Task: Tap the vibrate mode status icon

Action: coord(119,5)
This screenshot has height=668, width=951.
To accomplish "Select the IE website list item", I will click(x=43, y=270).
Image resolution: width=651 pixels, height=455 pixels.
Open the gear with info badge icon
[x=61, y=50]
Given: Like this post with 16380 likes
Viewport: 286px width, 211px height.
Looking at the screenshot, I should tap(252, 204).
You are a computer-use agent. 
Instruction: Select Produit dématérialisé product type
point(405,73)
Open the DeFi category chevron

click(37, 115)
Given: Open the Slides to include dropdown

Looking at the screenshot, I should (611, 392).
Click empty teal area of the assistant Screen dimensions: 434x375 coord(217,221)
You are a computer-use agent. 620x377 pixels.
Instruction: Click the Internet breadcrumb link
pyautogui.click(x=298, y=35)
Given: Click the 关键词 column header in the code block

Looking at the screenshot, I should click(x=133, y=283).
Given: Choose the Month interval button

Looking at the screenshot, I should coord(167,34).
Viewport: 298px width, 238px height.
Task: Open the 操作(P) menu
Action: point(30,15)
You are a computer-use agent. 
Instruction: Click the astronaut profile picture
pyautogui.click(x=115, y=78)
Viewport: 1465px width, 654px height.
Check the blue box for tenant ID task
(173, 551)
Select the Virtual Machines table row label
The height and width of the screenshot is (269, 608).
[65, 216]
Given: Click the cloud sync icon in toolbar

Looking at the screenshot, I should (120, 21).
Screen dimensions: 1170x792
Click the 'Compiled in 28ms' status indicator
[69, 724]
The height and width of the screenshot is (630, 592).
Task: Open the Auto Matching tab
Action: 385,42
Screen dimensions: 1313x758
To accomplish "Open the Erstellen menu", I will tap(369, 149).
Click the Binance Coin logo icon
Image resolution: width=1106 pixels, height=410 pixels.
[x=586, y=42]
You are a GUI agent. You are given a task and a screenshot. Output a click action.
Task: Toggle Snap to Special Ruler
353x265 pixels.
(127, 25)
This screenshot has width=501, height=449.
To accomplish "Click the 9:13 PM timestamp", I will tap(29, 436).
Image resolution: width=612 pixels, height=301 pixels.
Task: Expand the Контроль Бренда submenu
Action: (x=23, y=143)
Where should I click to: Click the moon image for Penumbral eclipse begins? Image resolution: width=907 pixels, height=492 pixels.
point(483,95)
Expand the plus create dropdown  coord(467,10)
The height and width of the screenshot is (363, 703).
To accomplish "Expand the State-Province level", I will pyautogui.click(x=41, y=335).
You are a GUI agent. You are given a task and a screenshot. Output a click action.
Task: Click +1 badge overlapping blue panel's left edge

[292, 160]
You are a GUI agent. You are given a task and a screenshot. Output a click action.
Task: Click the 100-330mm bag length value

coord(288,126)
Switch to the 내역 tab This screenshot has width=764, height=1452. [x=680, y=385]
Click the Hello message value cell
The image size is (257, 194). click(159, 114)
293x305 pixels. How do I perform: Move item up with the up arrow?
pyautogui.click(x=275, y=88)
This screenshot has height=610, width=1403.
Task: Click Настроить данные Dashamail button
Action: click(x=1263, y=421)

* **What to work on**:
Gather each line of the listing that holds the string "dimensions".

* **Written reply**:
Click empty teal area of the assistant Screen dimensions: 434x375 coord(217,221)
Screen dimensions: 1170x792
Screen dimensions: 1313x758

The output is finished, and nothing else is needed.